*SOURCE TEXT*:
Re: Availability Issues

2007-10-08 Thread Yonik Seeley
On 10/8/07, David Whalen [EMAIL PROTECTED] wrote:
  Have you taken a thread dump to see what is going on?

 We can't do it b/c during the unresponsive time we can't access
 the admin site (/solr/admin) at all.  I don't know how to do a
 thread dump via the command line

kill -3 pid_of_jvm_running_solr

Start with the thread dump.
I bet it's multiple queries piling up around some synchronization
points in lucene (sometimes caused by multiple threads generating the
same big filter that isn't yet cached).

-Yonik


Re: Availability Issues

2007-10-08 Thread Yonik Seeley
On 10/8/07, David Whalen [EMAIL PROTECTED] wrote:
 The logs show nothing but regular activity.  We do a tail -f
 on the logfile and we can read it during the unresponsive period
 and we don't see any errors.

You don't see log entries for requests until after they complete.
When a server becomes unresponsive, try shutting off further traffic
to it, and let it finish whatever requests it's working on (assuming
that's the issue) so you can see them in the log.  Do you see any
requests that took a really long time to finish?

-Yonik


RE: Availability Issues

2007-10-08 Thread David Whalen
Hi Yonik.

 Do you see any requests that took a really long time to finish?

The requests that take a long time to finish are just simple
queries.  And the same queries run at a later time come back
much faster.

Our logs contain 99% inserts and 1% queries.  We are constantly
adding documents to the index at a rate of 10,000 per minute,
so the logs show mostly that.


 Start with the thread dump.
 I bet it's multiple queries piling up around some 
 synchronization points in lucene (sometimes caused by 
 multiple threads generating the same big filter that isn't 
 yet cached).

What would be my next steps after that?  I'm not sure I'd
understand enough from the dump to make heads-or-tails of
it.  Can I share that here?

Dave


 -Original Message-
 From: Yonik Seeley [mailto:[EMAIL PROTECTED] 
 Sent: Monday, October 08, 2007 3:01 PM
 To: solr-user@lucene.apache.org
 Subject: Re: Availability Issues
 
 On 10/8/07, David Whalen [EMAIL PROTECTED] wrote:
  The logs show nothing but regular activity.  We do a tail -f
  on the logfile and we can read it during the unresponsive 
 period and 
  we don't see any errors.
 
 You don't see log entries for requests until after they complete.
 When a server becomes unresponsive, try shutting off further 
 traffic to it, and let it finish whatever requests it's 
 working on (assuming that's the issue) so you can see them in 
 the log.  Do you see any requests that took a really long 
 time to finish?
 
 -Yonik
 
 


Re: Availability Issues

2007-10-08 Thread Yonik Seeley
On 10/8/07, David Whalen [EMAIL PROTECTED] wrote:
  Do you see any requests that took a really long time to finish?

 The requests that take a long time to finish are just simple
 queries.  And the same queries run at a later time come back
 much faster.

 Our logs contain 99% inserts and 1% queries.  We are constantly
 adding documents to the index at a rate of 10,000 per minute,
 so the logs show mostly that.

Oh, so you are using the same boxes for updating and querying?
When you insert, are you using multiple threads?  If so, how many?

What is the full URL of those slow query requests?

*EXERCISE TASK A*: From the Solr availability thread, quote everything from "kill -3 pid_of_jvm_running_solr" down to "isn't yet cached).".
*EXERCISE TASK B*: Recast the paragraph of the Solr availability thread that begins "What would be my next steps after that?" as a short bulleted list that keeps its main points.

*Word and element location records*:
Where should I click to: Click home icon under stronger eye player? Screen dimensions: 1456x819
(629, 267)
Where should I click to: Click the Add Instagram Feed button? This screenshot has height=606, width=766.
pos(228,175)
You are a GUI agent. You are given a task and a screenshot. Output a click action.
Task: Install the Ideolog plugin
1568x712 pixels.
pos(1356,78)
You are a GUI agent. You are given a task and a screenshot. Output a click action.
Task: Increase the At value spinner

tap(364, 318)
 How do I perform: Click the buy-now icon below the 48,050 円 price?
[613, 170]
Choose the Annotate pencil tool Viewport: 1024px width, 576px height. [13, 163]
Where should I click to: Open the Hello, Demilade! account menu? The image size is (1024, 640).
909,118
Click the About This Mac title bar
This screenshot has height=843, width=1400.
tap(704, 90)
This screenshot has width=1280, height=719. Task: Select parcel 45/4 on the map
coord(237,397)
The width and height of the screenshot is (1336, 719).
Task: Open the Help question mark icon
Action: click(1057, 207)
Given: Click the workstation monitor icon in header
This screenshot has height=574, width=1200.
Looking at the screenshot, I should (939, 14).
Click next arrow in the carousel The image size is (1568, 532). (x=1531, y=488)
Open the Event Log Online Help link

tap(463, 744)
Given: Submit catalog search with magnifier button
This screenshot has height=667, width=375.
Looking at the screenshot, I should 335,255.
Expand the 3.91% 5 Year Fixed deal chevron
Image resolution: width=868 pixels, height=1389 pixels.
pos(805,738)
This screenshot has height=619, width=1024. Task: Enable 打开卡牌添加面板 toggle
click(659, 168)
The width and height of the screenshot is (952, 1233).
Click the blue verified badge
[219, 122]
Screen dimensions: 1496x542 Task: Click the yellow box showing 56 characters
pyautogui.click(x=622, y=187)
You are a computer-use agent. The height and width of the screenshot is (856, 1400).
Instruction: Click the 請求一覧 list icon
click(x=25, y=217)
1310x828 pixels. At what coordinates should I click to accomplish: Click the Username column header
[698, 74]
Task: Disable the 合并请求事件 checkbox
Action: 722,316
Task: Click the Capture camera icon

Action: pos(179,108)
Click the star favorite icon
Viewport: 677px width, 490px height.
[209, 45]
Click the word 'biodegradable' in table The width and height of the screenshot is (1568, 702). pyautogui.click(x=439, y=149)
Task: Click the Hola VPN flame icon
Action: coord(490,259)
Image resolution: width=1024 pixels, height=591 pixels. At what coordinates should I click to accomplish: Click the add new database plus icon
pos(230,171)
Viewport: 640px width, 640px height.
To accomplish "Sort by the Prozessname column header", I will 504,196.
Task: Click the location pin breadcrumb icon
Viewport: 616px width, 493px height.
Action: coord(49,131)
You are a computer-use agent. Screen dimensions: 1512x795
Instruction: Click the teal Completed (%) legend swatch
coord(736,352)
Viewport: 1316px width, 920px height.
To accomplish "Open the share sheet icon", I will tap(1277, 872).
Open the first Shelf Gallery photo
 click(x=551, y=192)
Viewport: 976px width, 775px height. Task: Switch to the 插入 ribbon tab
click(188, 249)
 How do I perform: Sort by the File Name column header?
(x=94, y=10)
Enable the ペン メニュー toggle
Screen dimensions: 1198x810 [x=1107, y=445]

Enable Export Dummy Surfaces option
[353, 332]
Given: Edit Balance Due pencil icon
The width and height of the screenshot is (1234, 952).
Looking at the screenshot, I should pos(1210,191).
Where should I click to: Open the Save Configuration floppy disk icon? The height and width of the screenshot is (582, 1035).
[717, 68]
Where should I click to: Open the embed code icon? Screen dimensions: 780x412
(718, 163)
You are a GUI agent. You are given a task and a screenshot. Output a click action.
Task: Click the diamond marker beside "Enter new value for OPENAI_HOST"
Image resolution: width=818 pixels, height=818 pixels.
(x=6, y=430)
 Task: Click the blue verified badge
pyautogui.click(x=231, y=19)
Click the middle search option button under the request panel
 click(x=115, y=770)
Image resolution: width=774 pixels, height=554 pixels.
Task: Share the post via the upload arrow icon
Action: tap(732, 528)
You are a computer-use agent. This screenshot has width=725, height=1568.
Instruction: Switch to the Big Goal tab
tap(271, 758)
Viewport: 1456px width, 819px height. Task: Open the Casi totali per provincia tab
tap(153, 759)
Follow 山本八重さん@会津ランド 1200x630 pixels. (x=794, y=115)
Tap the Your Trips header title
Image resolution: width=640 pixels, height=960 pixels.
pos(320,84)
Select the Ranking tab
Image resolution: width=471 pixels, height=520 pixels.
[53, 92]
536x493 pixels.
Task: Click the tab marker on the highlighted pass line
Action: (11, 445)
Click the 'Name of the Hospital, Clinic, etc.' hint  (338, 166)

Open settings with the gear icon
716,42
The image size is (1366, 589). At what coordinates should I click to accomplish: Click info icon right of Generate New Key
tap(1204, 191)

*FINAL ANSWER A*:
kill -3 pid_of_jvm_running_solr

Start with the thread dump.
I bet it's multiple queries piling up around some synchronization
points in lucene (sometimes caused by multiple threads generating the
same big filter that isn't yet cached).

*FINAL ANSWER B*:
- Asks what the next steps would be after taking the thread dump.
- Doubts he would understand the dump well enough to make sense of it.
- Asks whether he can share the dump on the list.